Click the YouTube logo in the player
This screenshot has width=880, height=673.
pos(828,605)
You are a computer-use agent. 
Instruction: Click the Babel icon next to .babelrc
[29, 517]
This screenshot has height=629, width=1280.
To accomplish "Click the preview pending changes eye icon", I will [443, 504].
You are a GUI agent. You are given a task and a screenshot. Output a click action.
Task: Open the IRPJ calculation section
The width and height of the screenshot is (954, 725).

...

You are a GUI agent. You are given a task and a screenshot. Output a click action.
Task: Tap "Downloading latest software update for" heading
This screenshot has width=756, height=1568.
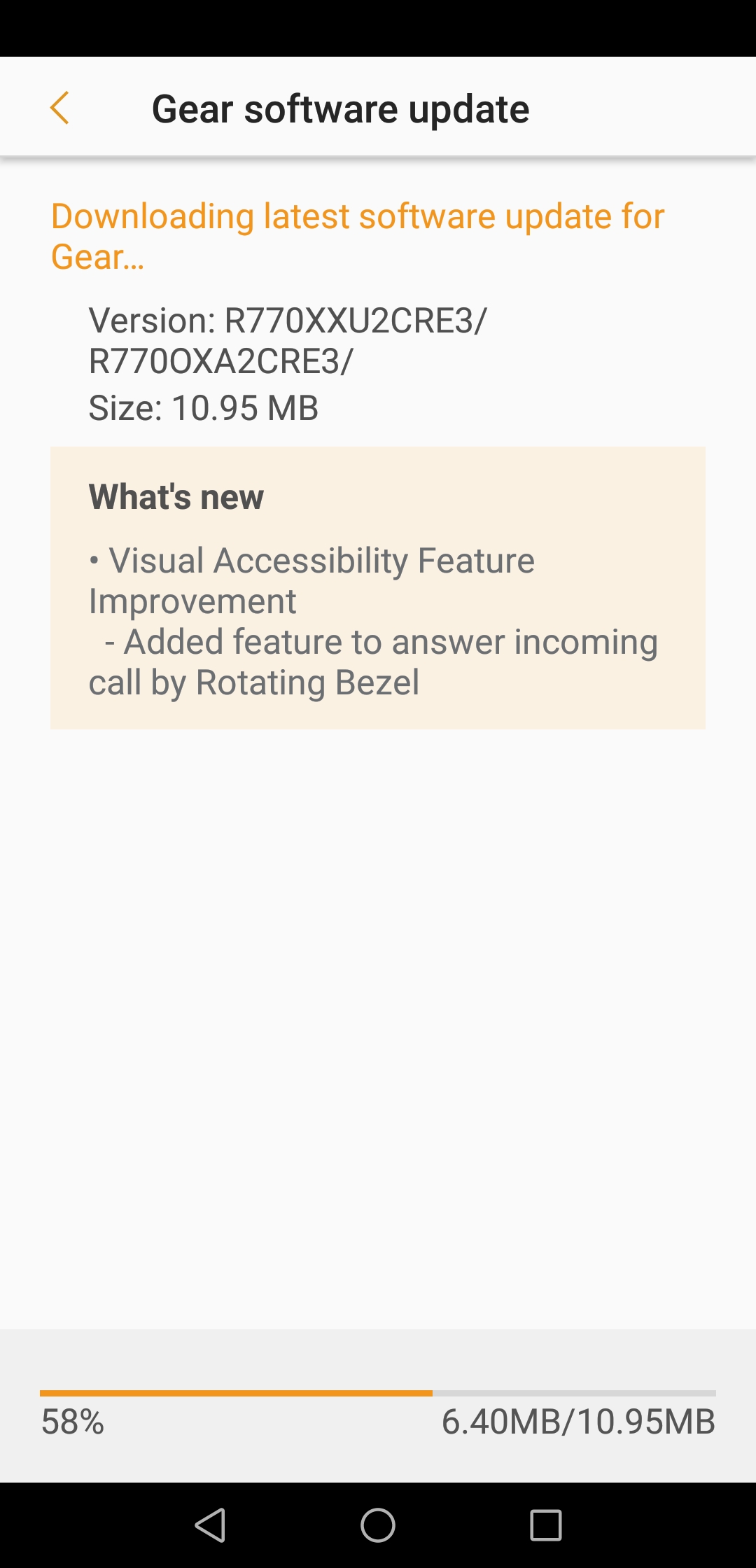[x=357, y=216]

==

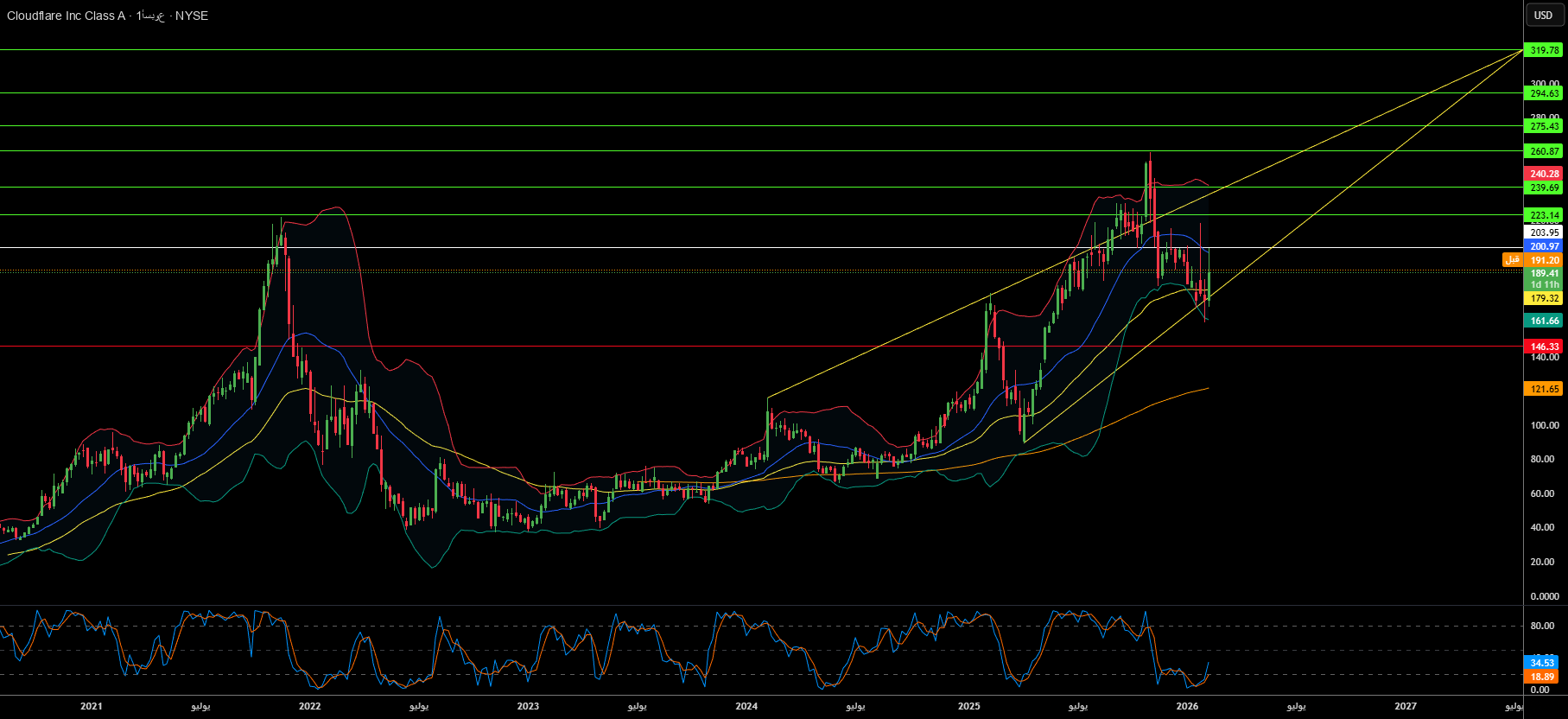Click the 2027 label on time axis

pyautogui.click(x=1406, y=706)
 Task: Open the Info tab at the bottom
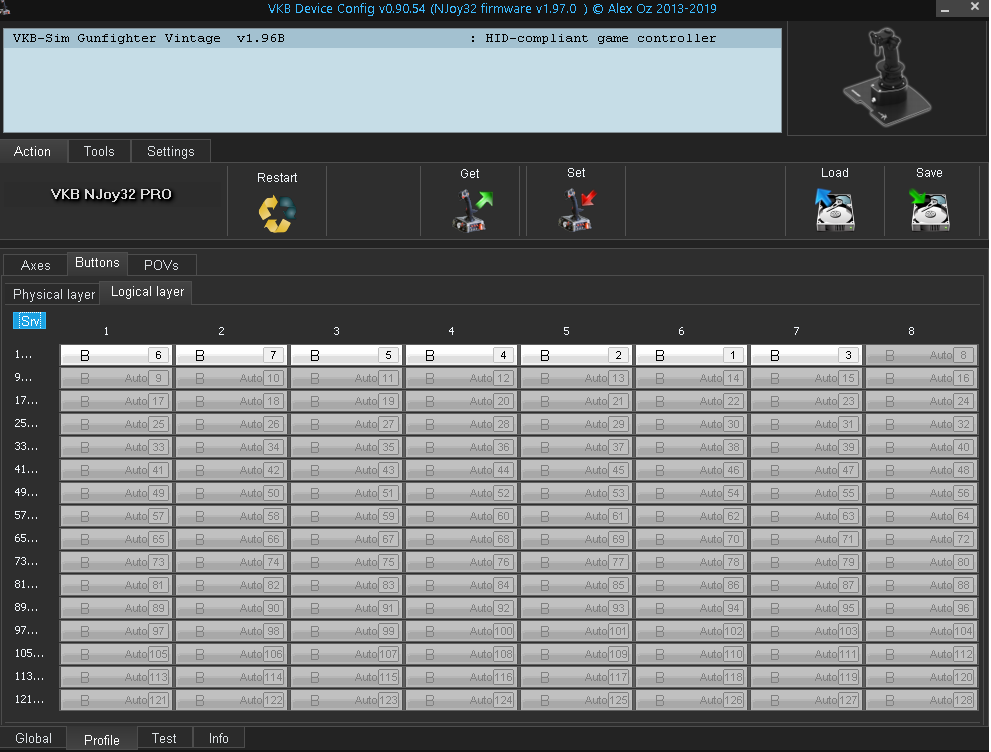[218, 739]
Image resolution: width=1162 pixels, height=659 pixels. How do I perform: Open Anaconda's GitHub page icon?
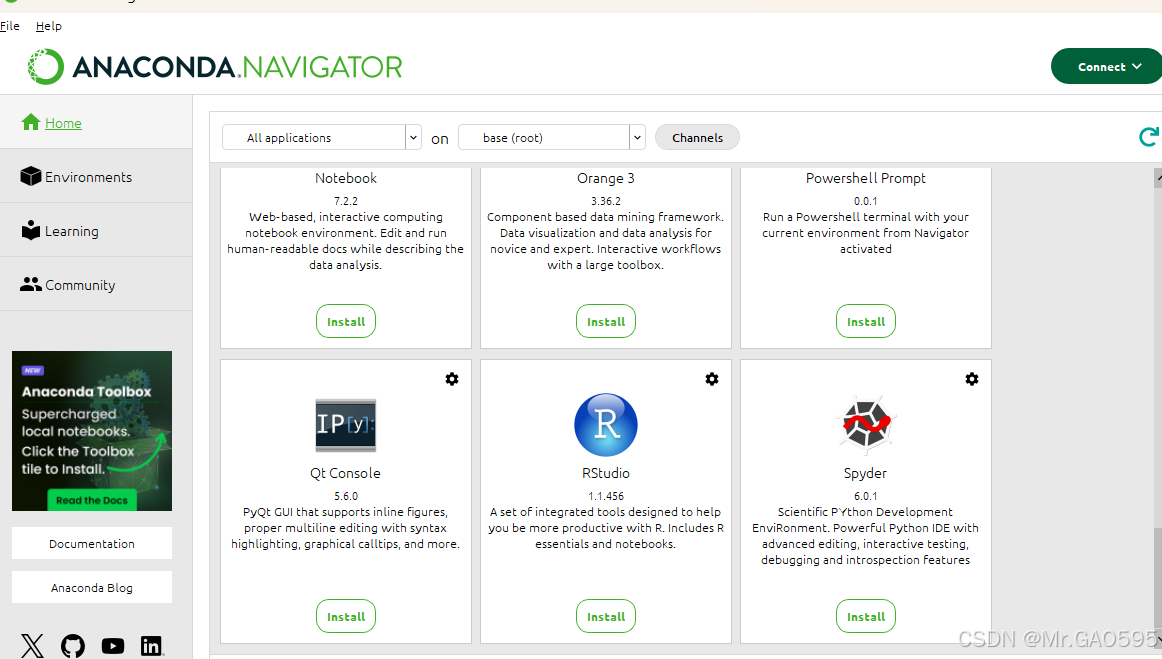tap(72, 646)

● **Your objective**
There is a run of lines above from the one with "Task: Open the IRPJ calculation section" to the one with "The width and"; print exactly that run, both ends included, and nothing else.

● **Response to the task**
Task: Open the IRPJ calculation section
The width and height of the screenshot is (954, 725).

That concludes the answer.